#### Requirements:
In the entries below, copy everything from the beginning down to the line that contains "pyautogui.click(x=74, y=37)", including that line. Leave out the pictures.

#### Records for this task:
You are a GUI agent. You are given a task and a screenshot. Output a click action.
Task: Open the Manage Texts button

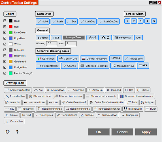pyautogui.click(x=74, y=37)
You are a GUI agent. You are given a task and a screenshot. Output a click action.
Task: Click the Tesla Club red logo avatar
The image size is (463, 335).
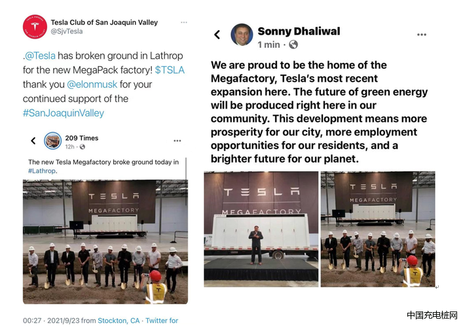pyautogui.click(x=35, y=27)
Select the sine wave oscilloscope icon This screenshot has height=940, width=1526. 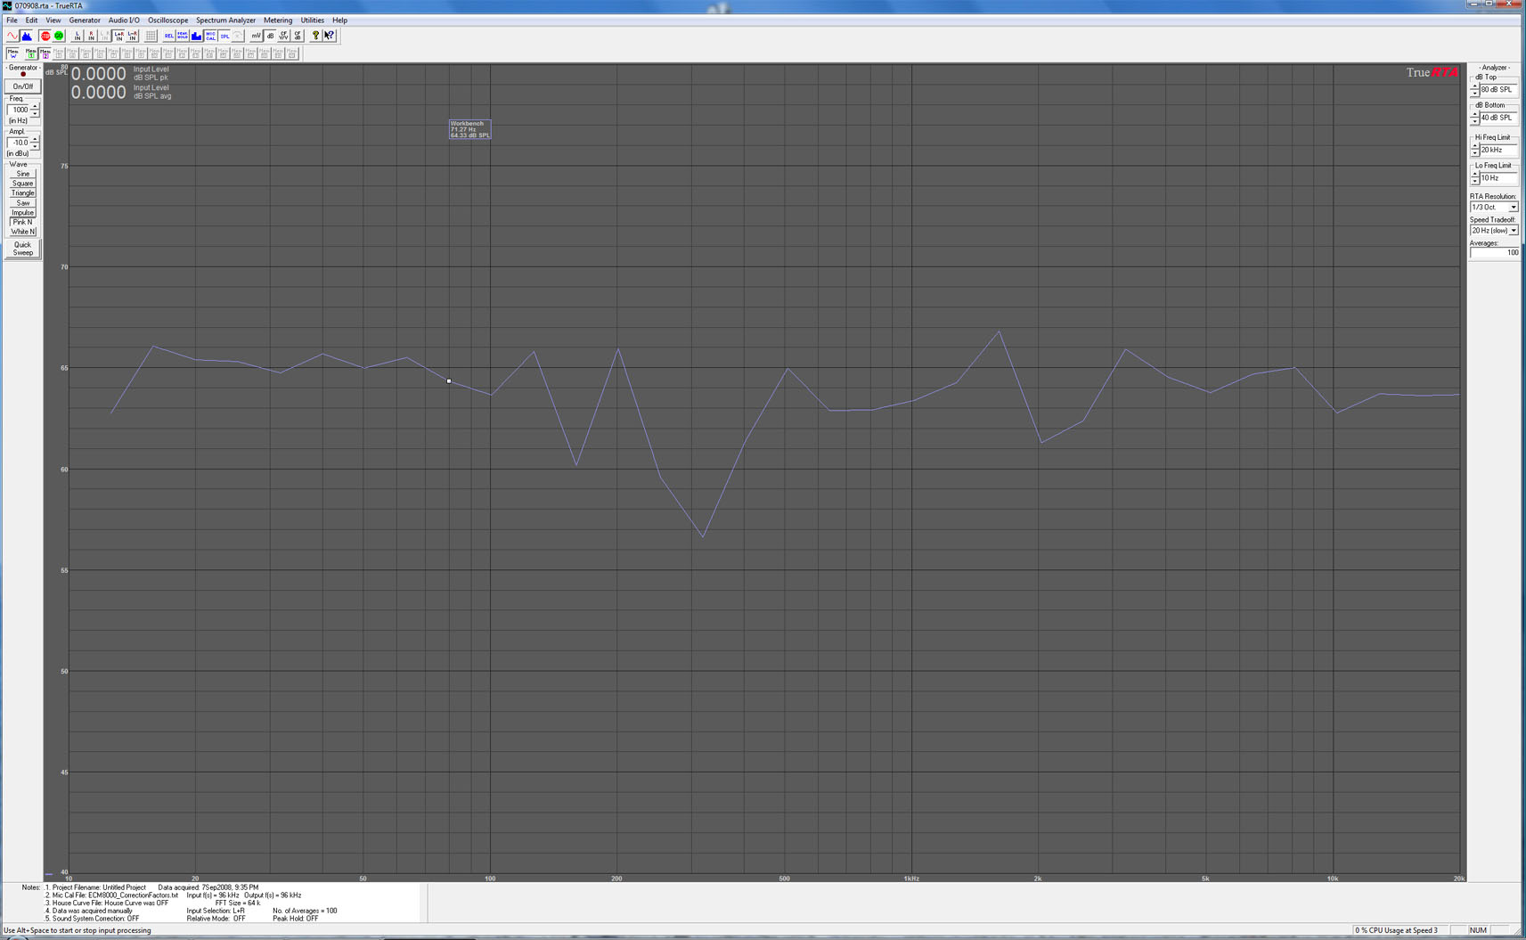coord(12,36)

#### Expected output:
You are a GUI agent. You are given a task and a screenshot. Output a click action.
Task: Open the Manage Texts button

pyautogui.click(x=74, y=37)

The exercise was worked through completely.